→ **Extract provided**:
- - - - -

Sidney Thomas baptism in St Michael and All Angels, Stonebridge 1893

Sidney Thomas baptism in St Michael and All Angels, Stonebridge 1893

The genealogical details you need to know are that Zephaniah 1869 of Stanbridge was the son of single mother Jane Tearle 1844, of Stanbridge. She had three children: Minnie 1865 who died just a year later, Zephaniah, and Tryphena 1872, who tragically died in 1892, just 20 years old. Jane’s parents were John Tearle 1823 of Stanbridge and Eliza nee Irons. John was himself the only son of a single mother, Mary 1803 of Stanbridge, and she was a daughter of John Tearle 1770 of Stanbridge, and Mary nee Janes. And John 1770 was, of course, a son of John 1741 and Martha nee Archer.

The address, 23 Melville Rd, is the same for the 1901 census. Here, we find out that Zephaniah is a plate-layer on the railway and that both he and Annie had come directly from Stanbridge, in Bedfordshire. We will have a look much more closely at Zephaniah and Annie in another article, about them and their lives, and the other Tearle families who lived in Willesden. I thought I would show this page to help understand the neighbourhood that Zephaniah had moved to. He is working on or near the giant tangle of lines and trains that was Willesden Junction in the late Victorian and early 20th Century years. The people who live around him are decidedly working class; the one exception being the “Gentleman” Mr William Carpenter Hall, from 14 Park Rd.

In the 1911 census, Zephaniah and Annie have been married for 21 years, and have had five children, none of whom have died. Sidney is working for a butcher, as is Albert, his younger brother.

1911 Zephanaiah 1869 Annie 43 Bertram 20 Sidney 18 Albert 15 Lily 13 Stanley 11 in Harlesden

1911 census: Zephaniah 1869 and Annie, with Bertram 20 Sidney 18 Albert 15 Lily 13 Stanley 11 in Harlesden.

Since Sidney was 18 in 1911, then he was the perfect age (21yrs) to be dragged into WW1. Here is his entry in National Roll of the Great War:

Tearle Sidney Thomas National Roll

The note is both interesting, and chilling. The date, November 1917 is interesting, because he married in 1917:

Sidney Thomas 1893 marriage Florence May Fuller Emmanuel Paddington Westminster 1917

Sidney Thomas Tearle 1893, marriage to Florence May Fuller, Paddington, Westminster, 1917.

But look at the date! 26 December. Since he joined in November, and was on the Western Front in the same year, then there was not much time in which to have a wedding. You can see on the form that he was already a soldier (ASC) but that the army had signed him up and was about to use his butchering skills. I gather they were not expecting him to be engaged in too much fighting, because even basic training takes six weeks to two months.

The chilling part is that he was never out of range of the artillery, because he was delivering food and ammunition to the trenches – and then there is a list of some of the vast and most violent battles of the Great War. Arras, Vimy Ridge, Cambrai “and other sectors” says National Roll airily. Sidney was not in the Great War for as long as some of the other Tearles whose stories are told in National Roll, but he was in the thick of it.

- - - - -

→ **Data excerpt**:
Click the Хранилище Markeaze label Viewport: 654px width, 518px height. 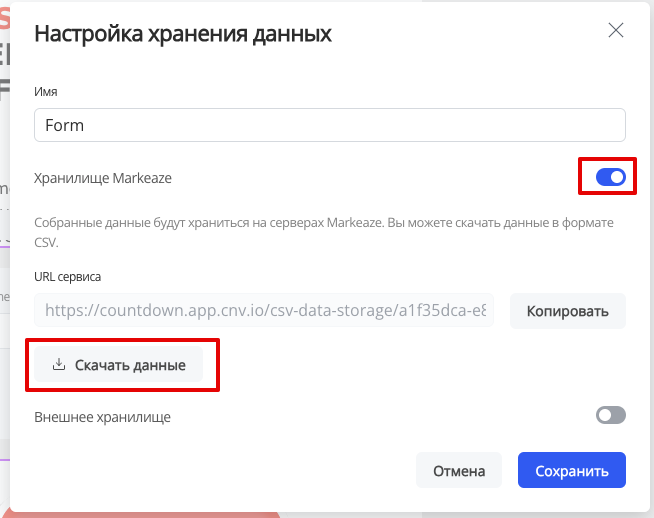pos(103,178)
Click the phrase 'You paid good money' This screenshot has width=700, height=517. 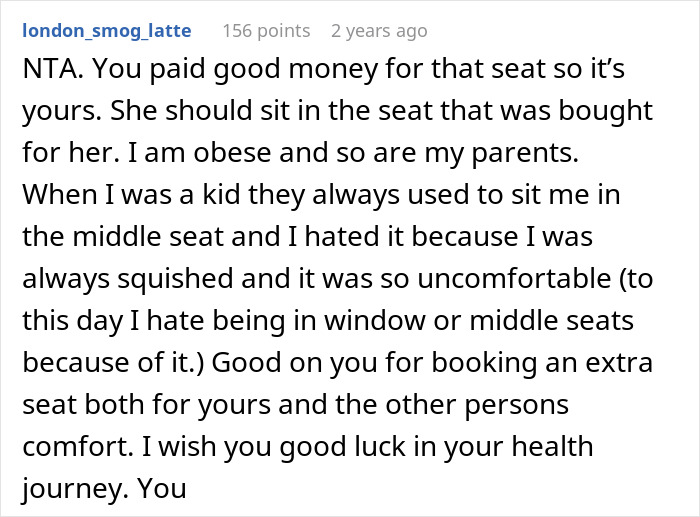click(198, 73)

- - - - -

→ **Exercise directions**: Quote the part of the Sidney Thomas Tearle text above that begins with the words "The address, 23" and stops after "14 Park Rd.".

→ **Output below**:
The address, 23 Melville Rd, is the same for the 1901 census. Here, we find out that Zephaniah is a plate-layer on the railway and that both he and Annie had come directly from Stanbridge, in Bedfordshire. We will have a look much more closely at Zephaniah and Annie in another article, about them and their lives, and the other Tearle families who lived in Willesden. I thought I would show this page to help understand the neighbourhood that Zephaniah had moved to. He is working on or near the giant tangle of lines and trains that was Willesden Junction in the late Victorian and early 20th Century years. The people who live around him are decidedly working class; the one exception being the “Gentleman” Mr William Carpenter Hall, from 14 Park Rd.